Unfortunately the very harsh reality that I only accepted recently after many years in denial is this: the vast majority of people who play video games AREN'T INTERESTED IN PLAYING A BIG VARIETY. There's a reason why there's a giant gap between the very best selling games and the almost best selling games. We have to realise that if somebody has a game they like and it is already giving them what they want and continues to give them what they want, what incentive do they have to try anything else? Even another popular game isn't likely to peak their interest unless their friends are playing or it has serious marketing and acclaim behind it. There is no shot in hell someone is going to try a no-name indie game. Gaming may technically be "bigger than ever before" but the overwhelming majority of players are paying attention to essentially just the top 1%. Since this video, the situation has only gotten far worse with literally tens of thousands of games releasing every year on Steam.

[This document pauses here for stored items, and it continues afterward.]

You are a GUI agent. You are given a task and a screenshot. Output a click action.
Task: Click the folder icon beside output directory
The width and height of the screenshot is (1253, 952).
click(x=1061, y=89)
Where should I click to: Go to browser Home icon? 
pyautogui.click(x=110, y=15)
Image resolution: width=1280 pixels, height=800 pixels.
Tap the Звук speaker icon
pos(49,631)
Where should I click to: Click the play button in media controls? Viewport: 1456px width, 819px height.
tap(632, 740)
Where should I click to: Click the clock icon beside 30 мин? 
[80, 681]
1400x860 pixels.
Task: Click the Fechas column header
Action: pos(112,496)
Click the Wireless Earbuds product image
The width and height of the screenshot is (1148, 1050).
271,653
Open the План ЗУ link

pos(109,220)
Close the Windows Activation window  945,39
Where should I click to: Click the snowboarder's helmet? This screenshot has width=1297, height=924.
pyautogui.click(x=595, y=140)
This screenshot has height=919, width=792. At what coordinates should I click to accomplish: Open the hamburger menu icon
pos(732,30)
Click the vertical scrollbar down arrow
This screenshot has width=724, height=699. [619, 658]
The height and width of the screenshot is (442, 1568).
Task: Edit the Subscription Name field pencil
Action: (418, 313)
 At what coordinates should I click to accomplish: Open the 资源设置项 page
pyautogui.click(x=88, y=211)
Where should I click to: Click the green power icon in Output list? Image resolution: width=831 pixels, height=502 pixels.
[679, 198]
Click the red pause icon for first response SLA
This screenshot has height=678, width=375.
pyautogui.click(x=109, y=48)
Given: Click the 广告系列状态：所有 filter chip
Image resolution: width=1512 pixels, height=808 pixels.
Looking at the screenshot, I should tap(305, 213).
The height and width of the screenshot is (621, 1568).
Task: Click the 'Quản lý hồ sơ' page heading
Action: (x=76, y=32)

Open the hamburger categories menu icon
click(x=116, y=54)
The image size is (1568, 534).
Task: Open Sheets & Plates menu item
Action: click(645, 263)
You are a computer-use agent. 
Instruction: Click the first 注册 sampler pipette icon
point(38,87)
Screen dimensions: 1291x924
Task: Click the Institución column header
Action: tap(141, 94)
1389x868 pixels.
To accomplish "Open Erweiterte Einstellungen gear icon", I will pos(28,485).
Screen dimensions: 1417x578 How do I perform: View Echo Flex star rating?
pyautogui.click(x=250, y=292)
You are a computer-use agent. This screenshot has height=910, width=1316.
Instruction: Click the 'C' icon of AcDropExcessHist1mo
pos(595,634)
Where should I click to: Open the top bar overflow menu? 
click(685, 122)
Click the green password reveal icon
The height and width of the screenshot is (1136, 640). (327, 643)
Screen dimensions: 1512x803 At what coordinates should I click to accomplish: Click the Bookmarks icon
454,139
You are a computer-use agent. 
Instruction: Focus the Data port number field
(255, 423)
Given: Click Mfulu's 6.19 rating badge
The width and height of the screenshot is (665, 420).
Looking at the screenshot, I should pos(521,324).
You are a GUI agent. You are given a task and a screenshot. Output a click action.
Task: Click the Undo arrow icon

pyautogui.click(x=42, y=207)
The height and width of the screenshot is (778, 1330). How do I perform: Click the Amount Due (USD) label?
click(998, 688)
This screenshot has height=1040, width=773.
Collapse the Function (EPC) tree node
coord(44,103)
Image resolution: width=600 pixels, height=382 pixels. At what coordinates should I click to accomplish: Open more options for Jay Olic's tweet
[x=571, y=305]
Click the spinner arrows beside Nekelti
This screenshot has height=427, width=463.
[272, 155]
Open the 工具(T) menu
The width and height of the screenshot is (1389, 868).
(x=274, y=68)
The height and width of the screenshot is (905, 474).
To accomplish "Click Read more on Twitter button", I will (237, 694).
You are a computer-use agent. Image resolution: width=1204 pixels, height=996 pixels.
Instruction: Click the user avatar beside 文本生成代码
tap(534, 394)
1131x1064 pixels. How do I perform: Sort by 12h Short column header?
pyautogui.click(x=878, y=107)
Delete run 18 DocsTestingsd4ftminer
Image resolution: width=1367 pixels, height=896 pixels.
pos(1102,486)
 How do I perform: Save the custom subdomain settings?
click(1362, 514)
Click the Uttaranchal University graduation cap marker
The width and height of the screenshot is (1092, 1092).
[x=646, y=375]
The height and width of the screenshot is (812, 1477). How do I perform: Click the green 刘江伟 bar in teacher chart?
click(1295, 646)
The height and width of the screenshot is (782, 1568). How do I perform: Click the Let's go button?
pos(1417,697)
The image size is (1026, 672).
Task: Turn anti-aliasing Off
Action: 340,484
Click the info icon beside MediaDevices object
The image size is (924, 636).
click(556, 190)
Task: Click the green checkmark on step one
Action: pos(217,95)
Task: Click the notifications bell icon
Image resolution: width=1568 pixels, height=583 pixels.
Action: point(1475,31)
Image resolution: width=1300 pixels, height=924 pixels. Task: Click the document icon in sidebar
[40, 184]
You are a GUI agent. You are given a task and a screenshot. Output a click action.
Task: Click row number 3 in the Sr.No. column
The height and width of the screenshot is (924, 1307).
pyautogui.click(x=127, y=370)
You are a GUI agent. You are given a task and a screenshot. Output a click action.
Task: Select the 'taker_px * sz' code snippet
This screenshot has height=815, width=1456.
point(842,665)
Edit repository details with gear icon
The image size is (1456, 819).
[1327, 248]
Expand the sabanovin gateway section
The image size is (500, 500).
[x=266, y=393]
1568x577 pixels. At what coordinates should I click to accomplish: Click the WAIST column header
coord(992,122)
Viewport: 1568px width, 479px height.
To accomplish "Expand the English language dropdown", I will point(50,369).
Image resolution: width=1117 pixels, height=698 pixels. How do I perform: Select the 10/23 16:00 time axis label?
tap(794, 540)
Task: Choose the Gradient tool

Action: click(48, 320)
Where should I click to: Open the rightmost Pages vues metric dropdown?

I can't remember the name, but there was a game that came out around the same time where you clipped pictures of platforms in the levels and pasted them to make a path for yourself.
Yeah it is an outlier, its a case of niche. If you have something, you have something. It doesn't make sense to try and find a game pattern, it is where there is none, it is disingenuous to yourself to do so, and anyone who is aware of what is out there in the market. Kind of like making a match 3 game. Just don't bother, but you can create a game that is a match 3 game, if you have a point of difference that has some sort of value, but otherwise don't bother. You could make a match 3 game for a specific Smart Watch, on a Tuesday in 2019 and will sell well, but do it for steam and put on the PC, who gives a fuck?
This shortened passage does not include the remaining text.